Host: Michael Overton
Synopsis:
Outer-loop applications, such as optimization, control, uncertainty quantification, and inference, form a loop around a computational model and evaluate the model in each iteration of the loop at different inputs, parameter configurations, and coefficients. Using a high-fidelity model in each iteration of the loop guarantees high accuracies but often quickly exceeds available computational resources because evaluations of high-fidelity models typically are computationally expensive. Replacing the high-fidelity model with a low-cost, low-fidelity model can lead to significant speedups but introduces an approximation error that is often hard to quantify and control. We introduce multifidelity methods that combine, instead of replace, the high-fidelity model with low-fidelity models. The overall premise of our multifidelity methods is that low-fidelity models are leveraged for speedup while occasional recourse is made to the high-fidelity model to establish accuracy guarantees. The focus of this talk is the multifidelity Monte Carlo method that samples low- and high-fidelity models to accelerate the Monte Carlo estimation of statistics of the high-fidelity model outputs. Our analysis shows that the multifidelity Monte Carlo method is optimal in the sense that the mean-squared error of the multifidelity estimator is minimized for the available computational resources.
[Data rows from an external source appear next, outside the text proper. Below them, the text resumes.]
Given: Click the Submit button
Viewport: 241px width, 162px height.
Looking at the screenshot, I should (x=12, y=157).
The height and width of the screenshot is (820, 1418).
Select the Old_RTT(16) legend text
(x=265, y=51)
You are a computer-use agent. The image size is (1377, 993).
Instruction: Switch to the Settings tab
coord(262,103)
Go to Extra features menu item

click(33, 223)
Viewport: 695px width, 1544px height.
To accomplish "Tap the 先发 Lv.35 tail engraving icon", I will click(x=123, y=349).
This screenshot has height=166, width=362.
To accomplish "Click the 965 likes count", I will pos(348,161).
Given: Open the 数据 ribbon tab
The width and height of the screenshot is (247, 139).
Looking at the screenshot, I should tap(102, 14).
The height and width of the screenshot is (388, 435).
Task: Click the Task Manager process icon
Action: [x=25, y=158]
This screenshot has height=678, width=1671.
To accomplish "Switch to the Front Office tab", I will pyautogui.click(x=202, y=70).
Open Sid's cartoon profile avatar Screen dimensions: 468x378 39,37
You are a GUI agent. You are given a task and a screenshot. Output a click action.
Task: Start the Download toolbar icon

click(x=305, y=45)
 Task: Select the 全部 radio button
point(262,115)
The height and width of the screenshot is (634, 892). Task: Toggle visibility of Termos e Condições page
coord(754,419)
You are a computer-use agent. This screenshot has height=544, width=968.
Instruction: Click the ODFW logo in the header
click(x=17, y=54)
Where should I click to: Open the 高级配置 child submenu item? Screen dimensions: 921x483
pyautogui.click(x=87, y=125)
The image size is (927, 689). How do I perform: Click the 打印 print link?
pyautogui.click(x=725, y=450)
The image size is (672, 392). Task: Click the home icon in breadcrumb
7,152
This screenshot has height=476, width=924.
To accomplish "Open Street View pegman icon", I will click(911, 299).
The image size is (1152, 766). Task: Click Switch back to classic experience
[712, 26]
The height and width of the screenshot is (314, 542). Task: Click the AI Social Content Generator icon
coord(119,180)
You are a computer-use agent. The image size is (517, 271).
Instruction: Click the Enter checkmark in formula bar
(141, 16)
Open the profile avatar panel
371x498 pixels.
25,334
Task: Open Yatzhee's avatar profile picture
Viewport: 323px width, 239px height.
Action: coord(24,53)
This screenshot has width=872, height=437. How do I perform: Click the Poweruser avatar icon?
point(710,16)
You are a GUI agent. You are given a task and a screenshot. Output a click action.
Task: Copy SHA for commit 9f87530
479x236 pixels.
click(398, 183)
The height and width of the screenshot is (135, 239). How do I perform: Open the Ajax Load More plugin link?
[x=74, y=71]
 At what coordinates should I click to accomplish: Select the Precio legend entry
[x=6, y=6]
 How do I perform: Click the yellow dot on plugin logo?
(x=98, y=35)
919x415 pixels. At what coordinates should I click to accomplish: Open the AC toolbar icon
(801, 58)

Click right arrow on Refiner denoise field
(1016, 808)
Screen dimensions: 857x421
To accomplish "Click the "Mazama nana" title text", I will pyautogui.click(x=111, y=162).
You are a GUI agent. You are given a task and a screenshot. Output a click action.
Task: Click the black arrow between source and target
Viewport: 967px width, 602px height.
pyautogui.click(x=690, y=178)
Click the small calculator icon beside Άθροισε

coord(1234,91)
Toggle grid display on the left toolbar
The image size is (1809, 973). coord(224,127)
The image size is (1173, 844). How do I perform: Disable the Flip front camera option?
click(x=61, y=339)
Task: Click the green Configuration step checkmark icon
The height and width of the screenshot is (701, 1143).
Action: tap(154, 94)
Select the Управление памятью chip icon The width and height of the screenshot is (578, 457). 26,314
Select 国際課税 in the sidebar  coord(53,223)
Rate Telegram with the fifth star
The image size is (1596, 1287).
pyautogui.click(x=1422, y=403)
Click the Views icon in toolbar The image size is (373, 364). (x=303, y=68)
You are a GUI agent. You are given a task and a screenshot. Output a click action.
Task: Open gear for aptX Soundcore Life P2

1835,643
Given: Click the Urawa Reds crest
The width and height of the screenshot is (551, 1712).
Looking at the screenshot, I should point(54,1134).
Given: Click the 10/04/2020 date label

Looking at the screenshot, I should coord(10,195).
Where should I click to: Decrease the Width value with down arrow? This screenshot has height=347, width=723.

We provide a convergence analysis, prove that adapting the low-fidelity models to the Monte Carlo sampling reduces the mean-squared error, and give an outlook to multifidelity rare event simulation. Our numerical examples demonstrate that multifidelity Monte Carlo estimation provides unbiased estimators ("accuracy guarantees") and achieves speedups of orders of magnitude compared to crude Monte Carlo estimation that uses a single model alone.
Speaker Bio:
Benjamin Peherstorfer is assistant professor in the Department of Mechanical Engineering and the Department of Mathematics (by courtesy) at University of Wisconsin-Madison since 2016. Benjamin is broadly interested in methods for data- and compute-intensive scientific computing applications, intersecting computer science, mathematics, and data science. His research contributions focus on data-driven model reduction techniques to rapidly approximate solutions of partial differential equations in outer-loop applications and multifidelity methods to make tractable large-scale uncertainty quantification and statistical inference. Before moving to Madison, Benjamin was postdoctoral associate in the Aerospace Computational Design Laboratory at the Massachusetts Institute of Technology. He received BS, MS, and PhD degrees in computer science from the Technische Universitaet Muenchen (Munich, Germany) in 2008, 2010, and 2013, respectively. His PhD thesis was recognized with the Heinz-Schwaertzel prize, which is jointly awarded by three German universities to an outstanding PhD thesis in computer science.
Notes:
In-person attendance only available to those with active NYU ID cards.